=== Assignment ===
Would you transcribe each entry that follows word for word, minus the images?

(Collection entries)
[Start of Attachment]

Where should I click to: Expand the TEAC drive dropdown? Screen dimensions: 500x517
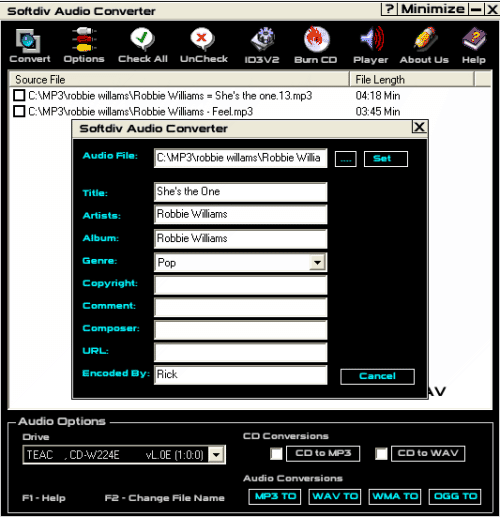point(216,454)
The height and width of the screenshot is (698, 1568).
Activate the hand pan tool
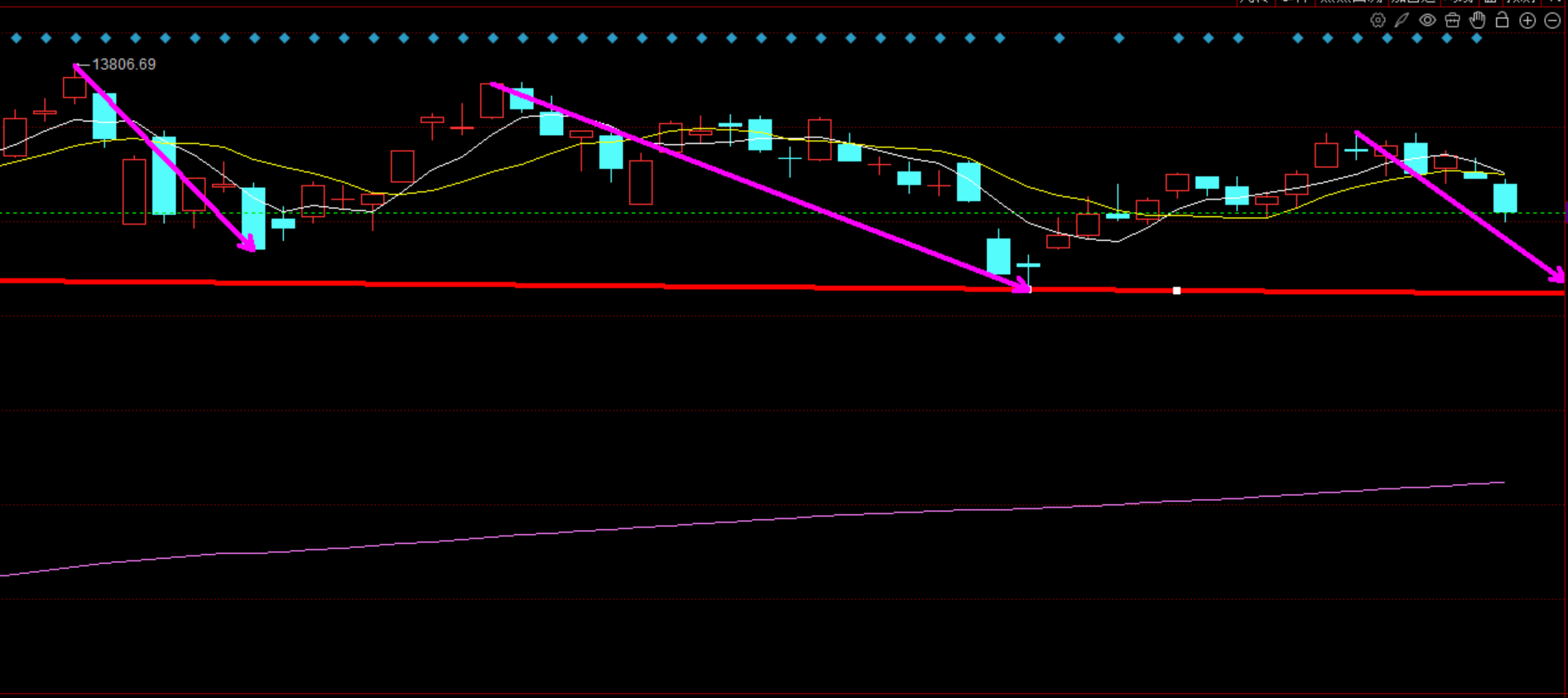[1478, 21]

[End of Attachment]

=== Solution to this problem ===
Where should I click to: Expand the TEAC drive dropdown? Screen dimensions: 500x517
point(216,454)
The height and width of the screenshot is (698, 1568).
Activate the hand pan tool
[1478, 21]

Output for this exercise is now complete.